Debug a HardFault

Description

In this training, you will get insights on how to debug a hardfault.

Intended Audience

This training is designed for VEE Port developers who want to debug a hardfault.

Prerequisites

To get the most out of this training, participants should have:

Introduction

When the application crashes, it can result from a HardFault triggered by the MCU.

The following sections explain:

  1. What are exceptions, HardFaults, and the exception handler.

  2. What to do in case of Memory Corruptions.

  3. What to do when a HardFault occurs.

Useful Resources

Exceptions, HardFaults And Exception Handler

From ARM Architecture Reference Manual

An exception causes the processor to suspend program execution to handle an event, such as an externally generated interrupt or an attempt to execute an undefined instruction. Exceptions can be generated by internal and external sources. Normally, when an exception is taken, the processor state is preserved immediately, before handling the exception. This means that, when the event has been handled, the original state can be restored and program execution resumed from the point where the exception was taken.

For example, an IRQ request is an exception that can be recovered by handling the hardware request properly.
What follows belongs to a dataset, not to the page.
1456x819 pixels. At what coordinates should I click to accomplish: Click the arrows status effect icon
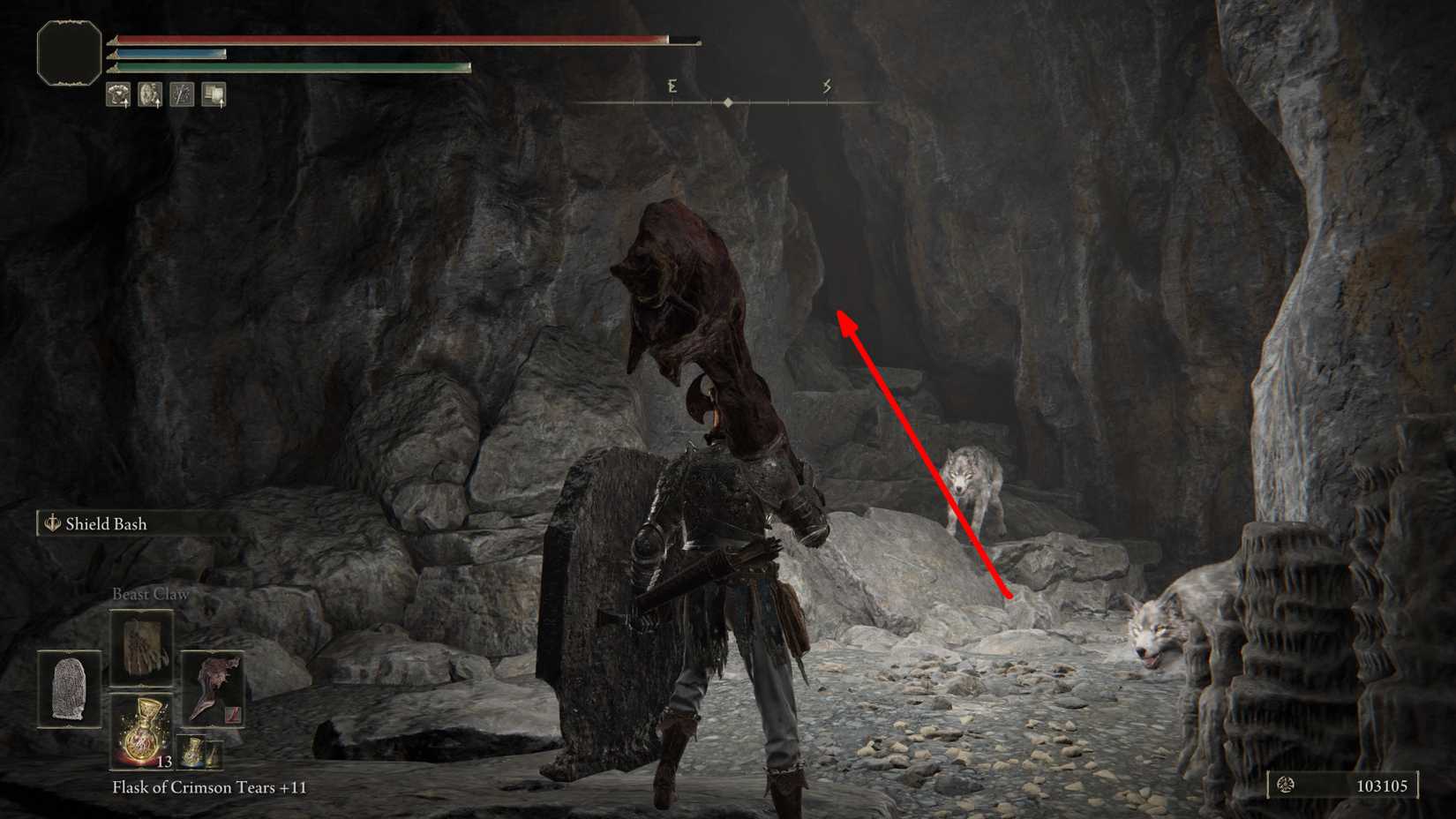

On the other hand, an Undefined Instruction exception suggests a more severe system failure that might not be recoverable.

The exceptions that cannot be recovered are named HardFaults.

From ARM Architecture Reference Manual

When an exception is taken, processor execution is forced to an address that corresponds to the type of exception. This address is called the exception vector for that exception.

The code pointed by the exception vector is named exception handler. Therefore, a dedicated exception handler can be configured for all exceptions, including HardFaults.

Possible exceptions can be:

  • Data Abort exception (access to unknown address)

  • Undefined Instruction exception (execute code that is not valid)

Check the hardware documentation for the complete list of exceptions.

What To Do In Exception Handlers?

For all HardFault handlers, the following data are available and must be printed:

  • Name and value of all registers available

  • Name of the handler

  • Address of the failing instruction

Optionally:

Refer to the architecture documentation for how to configure the exception interrupt vector.

Memory Protection Unit (MPU)

A Memory Protection Unit (MPU) is a hardware unit that provides memory protection. An MPU allows privileged software to define memory regions and their policy. The policy describes who can access the memory.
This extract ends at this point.